12/3/2015 August Schiess, CSL
Written by August Schiess, CSL
Ask a human being to count how many people are in a picture, and we automatically and effortlessly start to pick out the silhouettes of humans.
Ask a machine to do this, and it’s a different story—the machine must draw on a set of pre-coded computer vision routines to survey the entire image and extract only the needed information, which is not always an easy or seamless process.
With a $500,000 grant from the National Science Foundation, Assistant Professor Maxim Raginsky and Professor Pierre Moulin will work to understand the theoretical framework of the algorithms that machines use to extract the most relevant data to complete a task, from image identification to processing video streams.
“Machines can be given a lot of data these days, but not all of it is going to be useful for the task at hand. They have to learn to extract the relevant bits,” said Raginsky, who, like Moulin, is affiliated with the Coordinated Science Laboratory. “We as humans constantly try things and learn through trial and error. We experiment, receive feedback, and that becomes an experience that changes us."
Their research wants to help them figure out: "How do we do that with machines? How do we get a machine to tell that this part of the raw pixels in the image is not as relevant for what you want as this other part?"
“The traditional approach to this was to hand-engineer the features the machine extracts from the image, but recently there has been a lot of interest in developing automated ways of discovering these features," Raginsky said. "In other words, we want to develop machines that learn to learn.”
Automated inference from images and other types of data is a big business—companies like Facebook and Google are employing what is called deep neural networks to automate feature extraction from images, helping improve the accuracy of tasks like image searches and picture tagging.
However, the state of the practice is far ahead of the state of the theory. To create these deep neural networks, practitioners have been employing “hacks” to get their desired results. Raginsky and Moulin plan to investigate the theory behind why the algorithms work, with the hope of providing more robust and new algorithms for future use.
“Even though the hacks have turned out to be incredibly successful, there is a chance that some resources may not have been used as efficiently as they could have,” Raginsky said. “If you want to use something, ultimately you want to understand why it works, and more importantly, you want to understand where it breaks down.
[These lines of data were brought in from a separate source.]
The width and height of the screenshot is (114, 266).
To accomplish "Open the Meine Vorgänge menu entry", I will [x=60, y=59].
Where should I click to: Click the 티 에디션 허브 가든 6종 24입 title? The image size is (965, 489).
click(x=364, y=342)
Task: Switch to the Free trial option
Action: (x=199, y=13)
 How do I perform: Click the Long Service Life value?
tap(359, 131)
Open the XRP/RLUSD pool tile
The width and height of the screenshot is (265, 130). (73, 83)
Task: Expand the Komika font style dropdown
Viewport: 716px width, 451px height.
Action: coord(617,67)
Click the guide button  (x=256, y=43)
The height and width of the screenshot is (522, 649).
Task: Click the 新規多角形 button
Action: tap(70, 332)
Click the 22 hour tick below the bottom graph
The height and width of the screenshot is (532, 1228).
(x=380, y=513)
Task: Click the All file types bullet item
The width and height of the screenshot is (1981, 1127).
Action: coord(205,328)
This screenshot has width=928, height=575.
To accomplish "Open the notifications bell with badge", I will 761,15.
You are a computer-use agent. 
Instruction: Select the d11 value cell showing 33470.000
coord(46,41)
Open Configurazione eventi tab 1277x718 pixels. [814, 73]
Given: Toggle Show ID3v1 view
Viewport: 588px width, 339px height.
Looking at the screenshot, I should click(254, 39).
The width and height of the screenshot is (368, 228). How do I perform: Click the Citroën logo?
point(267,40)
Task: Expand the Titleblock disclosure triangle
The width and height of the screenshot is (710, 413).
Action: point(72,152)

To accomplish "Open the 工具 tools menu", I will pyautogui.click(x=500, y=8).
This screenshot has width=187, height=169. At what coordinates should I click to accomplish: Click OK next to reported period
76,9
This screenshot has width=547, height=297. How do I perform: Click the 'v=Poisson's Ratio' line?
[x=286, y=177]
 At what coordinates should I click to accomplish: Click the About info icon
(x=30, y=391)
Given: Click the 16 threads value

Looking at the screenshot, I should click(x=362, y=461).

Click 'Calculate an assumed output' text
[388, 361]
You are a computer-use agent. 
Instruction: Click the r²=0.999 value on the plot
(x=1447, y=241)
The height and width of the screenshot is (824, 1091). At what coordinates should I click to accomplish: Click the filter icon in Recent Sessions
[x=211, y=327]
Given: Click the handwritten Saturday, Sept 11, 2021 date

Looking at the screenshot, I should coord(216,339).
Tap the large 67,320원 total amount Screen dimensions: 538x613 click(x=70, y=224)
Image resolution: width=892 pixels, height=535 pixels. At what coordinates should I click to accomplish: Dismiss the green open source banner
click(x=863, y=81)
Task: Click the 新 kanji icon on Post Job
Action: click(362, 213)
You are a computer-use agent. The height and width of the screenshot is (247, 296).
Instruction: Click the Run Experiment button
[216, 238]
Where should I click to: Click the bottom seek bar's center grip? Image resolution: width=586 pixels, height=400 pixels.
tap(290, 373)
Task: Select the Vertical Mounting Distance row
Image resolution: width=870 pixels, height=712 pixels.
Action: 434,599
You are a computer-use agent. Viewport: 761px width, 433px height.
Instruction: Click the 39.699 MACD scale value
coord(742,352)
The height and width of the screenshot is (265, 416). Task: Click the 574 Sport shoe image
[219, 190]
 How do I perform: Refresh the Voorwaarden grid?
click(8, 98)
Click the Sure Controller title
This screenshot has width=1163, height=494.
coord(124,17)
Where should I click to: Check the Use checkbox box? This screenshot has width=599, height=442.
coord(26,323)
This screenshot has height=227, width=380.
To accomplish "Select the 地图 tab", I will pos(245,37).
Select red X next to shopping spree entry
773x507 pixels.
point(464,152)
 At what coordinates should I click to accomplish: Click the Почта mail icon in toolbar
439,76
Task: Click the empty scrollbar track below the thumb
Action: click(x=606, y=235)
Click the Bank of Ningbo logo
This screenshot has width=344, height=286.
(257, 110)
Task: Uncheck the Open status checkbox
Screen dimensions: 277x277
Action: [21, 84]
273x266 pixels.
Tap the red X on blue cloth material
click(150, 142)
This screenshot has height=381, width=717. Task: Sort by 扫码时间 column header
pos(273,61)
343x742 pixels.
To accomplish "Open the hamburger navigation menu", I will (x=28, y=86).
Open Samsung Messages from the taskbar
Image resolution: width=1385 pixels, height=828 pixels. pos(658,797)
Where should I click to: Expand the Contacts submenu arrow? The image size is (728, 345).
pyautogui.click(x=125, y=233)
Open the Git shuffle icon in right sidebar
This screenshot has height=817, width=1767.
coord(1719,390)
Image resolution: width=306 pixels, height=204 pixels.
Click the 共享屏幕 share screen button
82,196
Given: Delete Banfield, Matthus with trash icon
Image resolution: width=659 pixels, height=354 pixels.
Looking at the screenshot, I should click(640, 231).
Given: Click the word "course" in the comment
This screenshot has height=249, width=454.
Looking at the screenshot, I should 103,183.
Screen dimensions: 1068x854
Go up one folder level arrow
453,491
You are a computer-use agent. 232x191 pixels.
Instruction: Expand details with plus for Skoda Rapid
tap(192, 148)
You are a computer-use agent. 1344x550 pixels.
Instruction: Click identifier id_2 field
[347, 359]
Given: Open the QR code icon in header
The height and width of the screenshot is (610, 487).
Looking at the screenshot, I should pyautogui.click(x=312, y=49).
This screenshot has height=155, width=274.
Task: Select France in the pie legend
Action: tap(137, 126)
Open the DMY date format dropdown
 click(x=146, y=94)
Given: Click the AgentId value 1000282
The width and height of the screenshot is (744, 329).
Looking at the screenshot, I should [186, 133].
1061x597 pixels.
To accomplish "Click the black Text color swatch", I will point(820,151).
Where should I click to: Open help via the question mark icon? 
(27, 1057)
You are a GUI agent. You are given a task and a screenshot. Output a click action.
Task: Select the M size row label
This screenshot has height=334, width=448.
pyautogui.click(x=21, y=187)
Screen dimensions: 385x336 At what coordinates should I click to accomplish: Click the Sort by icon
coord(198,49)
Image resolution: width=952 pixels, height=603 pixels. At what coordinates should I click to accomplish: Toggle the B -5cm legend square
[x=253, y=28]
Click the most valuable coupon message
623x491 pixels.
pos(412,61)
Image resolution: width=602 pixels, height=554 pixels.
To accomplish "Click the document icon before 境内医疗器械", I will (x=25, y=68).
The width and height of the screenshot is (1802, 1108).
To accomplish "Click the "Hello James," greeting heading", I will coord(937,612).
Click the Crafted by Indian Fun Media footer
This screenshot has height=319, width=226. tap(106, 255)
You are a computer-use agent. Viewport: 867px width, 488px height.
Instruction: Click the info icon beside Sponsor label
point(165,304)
You want to see all the ways it can be applied.”
The researchers will work to understand the problem of how machines learn to extract useful information from signals and how they can make efficient use of that information across multiple tasks.
“With deep neural networks, machines can extract information that is universally helpful across a broad range of tasks," Raginsky said. "We’re interested in understanding the limits of when the same information would be used for several seemingly different learning tasks."
With this greater theoretical basis, the team hopes to build and test stronger algorithms.
“We hope that we can improve our understanding of the process and explain why it works as opposed to just getting results,” he said. “If we understand the more general theoretical framework behind it, that gives us a recipe for devising new algorithms and using them in unexplored settings.”